Lack of insurance is also a barrier to their health care, Bakar said. Most refugees are only eligible for Medicaid during their first three months in the United States. They don’t qualify for coverage help under the Affordable Care Act until they become citizens.
“As a result of that, they only go to the hospital, and only if they’re in pain,” Bakar said.
Sofia Khan, the founder of KC for Refugees, is a doctor who volunteers at the Peace Clinic, a free clinic that until recently was located in 64123. The clinic has moved just outside of the ZIP code to a new location at 500 Woodland Ave., but will serve many of the same people.
Khan said refugees and other migrants often need primary care doctors to educate them about preventative care that can extend their life spans.
She said she teaches them everything from where to get fresh diapers for their children, to when to get screenings like mammograms and pap smears.
But she said no amount of advice can overcome the economic struggles she sees in some families. She said she visited one home recently where multiple family members had serious health problems and they were living in a house with roaches.
“They are barely able to just pay the rent,” Khan said.
Archer said the health department is working with national non-profits to reduce the life expectancy inequalities in the city by addressing the toxic stress and trauma that keep kids from reaching their full potential in school, which perpetuates cycles of poverty that are correlated to poor health outcomes.
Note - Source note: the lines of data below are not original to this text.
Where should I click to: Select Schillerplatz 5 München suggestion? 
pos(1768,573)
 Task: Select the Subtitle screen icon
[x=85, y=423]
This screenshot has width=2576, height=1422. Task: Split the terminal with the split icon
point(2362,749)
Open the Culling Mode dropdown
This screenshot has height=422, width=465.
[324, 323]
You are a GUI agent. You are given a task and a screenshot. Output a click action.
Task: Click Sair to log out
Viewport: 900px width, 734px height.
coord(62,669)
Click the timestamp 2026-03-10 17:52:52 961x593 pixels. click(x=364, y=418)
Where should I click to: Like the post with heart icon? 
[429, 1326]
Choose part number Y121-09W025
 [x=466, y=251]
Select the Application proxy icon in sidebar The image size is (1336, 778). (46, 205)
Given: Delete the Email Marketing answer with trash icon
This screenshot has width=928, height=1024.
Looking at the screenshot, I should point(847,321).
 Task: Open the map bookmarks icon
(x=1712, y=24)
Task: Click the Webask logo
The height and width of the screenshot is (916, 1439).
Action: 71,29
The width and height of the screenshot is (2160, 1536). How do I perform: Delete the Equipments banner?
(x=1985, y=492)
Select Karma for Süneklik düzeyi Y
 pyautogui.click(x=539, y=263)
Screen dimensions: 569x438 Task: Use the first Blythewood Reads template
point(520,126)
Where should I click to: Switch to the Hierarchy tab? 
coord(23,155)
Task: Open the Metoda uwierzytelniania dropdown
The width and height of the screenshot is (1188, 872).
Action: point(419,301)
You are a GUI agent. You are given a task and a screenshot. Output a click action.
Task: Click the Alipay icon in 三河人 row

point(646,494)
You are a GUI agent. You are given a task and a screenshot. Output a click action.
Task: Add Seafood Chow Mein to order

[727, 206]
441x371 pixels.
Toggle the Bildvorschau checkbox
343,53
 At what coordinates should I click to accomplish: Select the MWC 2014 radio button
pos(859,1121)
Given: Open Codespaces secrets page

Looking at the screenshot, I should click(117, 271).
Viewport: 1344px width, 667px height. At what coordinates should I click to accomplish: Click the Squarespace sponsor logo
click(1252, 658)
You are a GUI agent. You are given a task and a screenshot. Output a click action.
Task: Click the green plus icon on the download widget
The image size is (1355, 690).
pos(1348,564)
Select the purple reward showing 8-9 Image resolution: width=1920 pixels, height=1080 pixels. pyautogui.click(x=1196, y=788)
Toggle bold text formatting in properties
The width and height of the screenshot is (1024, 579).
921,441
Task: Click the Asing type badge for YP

Debbie Bigelow, a volunteer executive director of the Clay County Clothes Closet, said poverty-related stress was also widespread among those served by her charity in 64117, a Northland ZIP code that is still about 80 percent white and showed a life expectancy decline from 2011 to 2015.
“Since 2014, we’ve seen a 24 percent increase in the number of people we’re serving,” Bigelow said. “We’re seeing a lot of grandparents that are raising their grandchildren, and that’s a lot of stress.”